Exercise input →
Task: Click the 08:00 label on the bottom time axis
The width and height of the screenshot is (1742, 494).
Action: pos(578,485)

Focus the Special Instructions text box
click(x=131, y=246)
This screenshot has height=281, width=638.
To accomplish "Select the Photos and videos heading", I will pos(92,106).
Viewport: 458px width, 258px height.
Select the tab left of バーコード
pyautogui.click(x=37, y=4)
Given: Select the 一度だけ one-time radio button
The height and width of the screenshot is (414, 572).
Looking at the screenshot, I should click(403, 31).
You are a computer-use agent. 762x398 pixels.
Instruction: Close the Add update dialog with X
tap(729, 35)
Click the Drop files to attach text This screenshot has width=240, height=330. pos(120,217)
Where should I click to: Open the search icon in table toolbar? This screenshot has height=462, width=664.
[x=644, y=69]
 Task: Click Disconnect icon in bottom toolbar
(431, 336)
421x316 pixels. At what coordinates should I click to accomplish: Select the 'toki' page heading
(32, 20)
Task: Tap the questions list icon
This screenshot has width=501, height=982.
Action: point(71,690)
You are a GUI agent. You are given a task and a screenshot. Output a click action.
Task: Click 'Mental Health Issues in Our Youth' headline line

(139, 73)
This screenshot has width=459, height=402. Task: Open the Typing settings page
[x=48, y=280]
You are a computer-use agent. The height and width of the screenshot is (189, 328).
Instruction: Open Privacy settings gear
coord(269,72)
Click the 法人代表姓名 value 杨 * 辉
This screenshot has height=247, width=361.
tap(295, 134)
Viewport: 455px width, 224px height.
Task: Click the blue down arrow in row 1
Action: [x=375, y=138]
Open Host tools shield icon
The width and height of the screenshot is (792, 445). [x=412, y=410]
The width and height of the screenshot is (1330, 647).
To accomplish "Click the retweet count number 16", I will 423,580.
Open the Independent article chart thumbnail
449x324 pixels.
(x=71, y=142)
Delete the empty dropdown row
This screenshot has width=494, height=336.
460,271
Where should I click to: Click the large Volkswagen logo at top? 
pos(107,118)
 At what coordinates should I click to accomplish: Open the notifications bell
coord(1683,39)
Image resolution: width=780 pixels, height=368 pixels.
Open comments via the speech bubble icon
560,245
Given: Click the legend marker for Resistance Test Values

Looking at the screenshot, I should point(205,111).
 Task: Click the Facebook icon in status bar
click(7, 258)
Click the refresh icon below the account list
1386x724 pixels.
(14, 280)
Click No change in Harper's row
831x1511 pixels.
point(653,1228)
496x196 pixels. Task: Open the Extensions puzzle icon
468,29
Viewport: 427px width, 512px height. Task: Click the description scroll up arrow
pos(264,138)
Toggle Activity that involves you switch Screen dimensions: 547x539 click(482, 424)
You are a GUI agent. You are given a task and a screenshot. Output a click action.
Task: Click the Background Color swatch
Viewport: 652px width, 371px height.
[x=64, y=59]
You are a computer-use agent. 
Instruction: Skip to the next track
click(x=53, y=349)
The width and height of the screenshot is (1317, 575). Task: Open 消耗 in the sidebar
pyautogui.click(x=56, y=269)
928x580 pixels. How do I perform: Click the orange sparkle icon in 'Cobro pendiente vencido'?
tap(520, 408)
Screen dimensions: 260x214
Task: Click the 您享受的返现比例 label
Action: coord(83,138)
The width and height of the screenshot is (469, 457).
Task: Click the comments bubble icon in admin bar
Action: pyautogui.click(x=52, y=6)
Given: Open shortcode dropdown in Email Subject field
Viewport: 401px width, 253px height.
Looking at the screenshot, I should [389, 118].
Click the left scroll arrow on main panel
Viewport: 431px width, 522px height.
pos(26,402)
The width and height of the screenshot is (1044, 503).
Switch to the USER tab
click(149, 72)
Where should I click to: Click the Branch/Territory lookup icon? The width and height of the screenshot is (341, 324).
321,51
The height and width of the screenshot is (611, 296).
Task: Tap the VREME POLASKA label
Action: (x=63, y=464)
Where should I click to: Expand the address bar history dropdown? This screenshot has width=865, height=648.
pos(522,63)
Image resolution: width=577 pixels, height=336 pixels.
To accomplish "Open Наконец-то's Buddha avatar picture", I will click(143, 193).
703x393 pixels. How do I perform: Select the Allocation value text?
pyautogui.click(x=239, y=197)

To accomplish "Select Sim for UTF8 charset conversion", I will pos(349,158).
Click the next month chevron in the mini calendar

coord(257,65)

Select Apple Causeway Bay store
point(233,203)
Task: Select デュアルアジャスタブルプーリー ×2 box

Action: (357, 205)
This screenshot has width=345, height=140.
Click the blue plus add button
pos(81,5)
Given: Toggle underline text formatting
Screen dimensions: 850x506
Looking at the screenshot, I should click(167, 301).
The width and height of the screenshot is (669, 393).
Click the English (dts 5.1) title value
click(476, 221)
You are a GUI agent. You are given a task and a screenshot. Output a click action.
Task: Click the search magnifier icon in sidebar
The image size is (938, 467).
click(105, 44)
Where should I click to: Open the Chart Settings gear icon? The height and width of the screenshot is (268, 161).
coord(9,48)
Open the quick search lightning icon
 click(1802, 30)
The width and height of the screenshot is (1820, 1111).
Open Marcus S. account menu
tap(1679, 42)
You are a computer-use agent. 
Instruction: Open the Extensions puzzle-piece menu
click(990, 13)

Task to carry out → Retype all the material exactly, missing nothing.

Reply to the task →
Task: Click the 08:00 label on the bottom time axis
The width and height of the screenshot is (1742, 494).
Action: pos(578,485)

Focus the Special Instructions text box
click(x=131, y=246)
This screenshot has height=281, width=638.
To accomplish "Select the Photos and videos heading", I will pos(92,106).
Viewport: 458px width, 258px height.
Select the tab left of バーコード
pyautogui.click(x=37, y=4)
Given: Select the 一度だけ one-time radio button
The height and width of the screenshot is (414, 572).
Looking at the screenshot, I should click(403, 31).
You are a computer-use agent. 762x398 pixels.
Instruction: Close the Add update dialog with X
tap(729, 35)
Click the Drop files to attach text This screenshot has width=240, height=330. pos(120,217)
Where should I click to: Open the search icon in table toolbar? This screenshot has height=462, width=664.
[x=644, y=69]
 Task: Click Disconnect icon in bottom toolbar
(431, 336)
421x316 pixels. At what coordinates should I click to accomplish: Select the 'toki' page heading
(32, 20)
Task: Tap the questions list icon
This screenshot has width=501, height=982.
Action: point(71,690)
You are a GUI agent. You are given a task and a screenshot. Output a click action.
Task: Click 'Mental Health Issues in Our Youth' headline line

(139, 73)
This screenshot has width=459, height=402. Task: Open the Typing settings page
[x=48, y=280]
You are a computer-use agent. The height and width of the screenshot is (189, 328).
Instruction: Open Privacy settings gear
coord(269,72)
Click the 法人代表姓名 value 杨 * 辉
This screenshot has height=247, width=361.
tap(295, 134)
Viewport: 455px width, 224px height.
Task: Click the blue down arrow in row 1
Action: [x=375, y=138]
Open Host tools shield icon
The width and height of the screenshot is (792, 445). [x=412, y=410]
The width and height of the screenshot is (1330, 647).
To accomplish "Click the retweet count number 16", I will 423,580.
Open the Independent article chart thumbnail
449x324 pixels.
(x=71, y=142)
Delete the empty dropdown row
This screenshot has width=494, height=336.
460,271
Where should I click to: Click the large Volkswagen logo at top? 
pos(107,118)
 At what coordinates should I click to accomplish: Open the notifications bell
coord(1683,39)
Image resolution: width=780 pixels, height=368 pixels.
Open comments via the speech bubble icon
560,245
Given: Click the legend marker for Resistance Test Values

Looking at the screenshot, I should point(205,111).
 Task: Click the Facebook icon in status bar
click(7, 258)
Click the refresh icon below the account list
1386x724 pixels.
(14, 280)
Click No change in Harper's row
831x1511 pixels.
point(653,1228)
496x196 pixels. Task: Open the Extensions puzzle icon
468,29
Viewport: 427px width, 512px height. Task: Click the description scroll up arrow
pos(264,138)
Toggle Activity that involves you switch Screen dimensions: 547x539 click(482, 424)
You are a GUI agent. You are given a task and a screenshot. Output a click action.
Task: Click the Background Color swatch
Viewport: 652px width, 371px height.
[x=64, y=59]
You are a computer-use agent. 
Instruction: Skip to the next track
click(x=53, y=349)
The width and height of the screenshot is (1317, 575). Task: Open 消耗 in the sidebar
pyautogui.click(x=56, y=269)
928x580 pixels. How do I perform: Click the orange sparkle icon in 'Cobro pendiente vencido'?
tap(520, 408)
Screen dimensions: 260x214
Task: Click the 您享受的返现比例 label
Action: coord(83,138)
The width and height of the screenshot is (469, 457).
Task: Click the comments bubble icon in admin bar
Action: pyautogui.click(x=52, y=6)
Given: Open shortcode dropdown in Email Subject field
Viewport: 401px width, 253px height.
Looking at the screenshot, I should [389, 118].
Click the left scroll arrow on main panel
Viewport: 431px width, 522px height.
pos(26,402)
The width and height of the screenshot is (1044, 503).
Switch to the USER tab
click(149, 72)
Where should I click to: Click the Branch/Territory lookup icon? The width and height of the screenshot is (341, 324).
321,51
The height and width of the screenshot is (611, 296).
Task: Tap the VREME POLASKA label
Action: (x=63, y=464)
Where should I click to: Expand the address bar history dropdown? This screenshot has width=865, height=648.
pos(522,63)
Image resolution: width=577 pixels, height=336 pixels.
To accomplish "Open Наконец-то's Buddha avatar picture", I will click(143, 193).
703x393 pixels. How do I perform: Select the Allocation value text?
pyautogui.click(x=239, y=197)

To accomplish "Select Sim for UTF8 charset conversion", I will pos(349,158).
Click the next month chevron in the mini calendar

coord(257,65)

Select Apple Causeway Bay store
point(233,203)
Task: Select デュアルアジャスタブルプーリー ×2 box

Action: (357, 205)
This screenshot has width=345, height=140.
Click the blue plus add button
pos(81,5)
Given: Toggle underline text formatting
Screen dimensions: 850x506
Looking at the screenshot, I should click(167, 301).
The width and height of the screenshot is (669, 393).
Click the English (dts 5.1) title value
click(476, 221)
You are a GUI agent. You are given a task and a screenshot. Output a click action.
Task: Click the search magnifier icon in sidebar
The image size is (938, 467).
click(105, 44)
Where should I click to: Open the Chart Settings gear icon? The height and width of the screenshot is (268, 161).
coord(9,48)
Open the quick search lightning icon
 click(1802, 30)
The width and height of the screenshot is (1820, 1111).
Open Marcus S. account menu
tap(1679, 42)
You are a computer-use agent. 
Instruction: Open the Extensions puzzle-piece menu
click(990, 13)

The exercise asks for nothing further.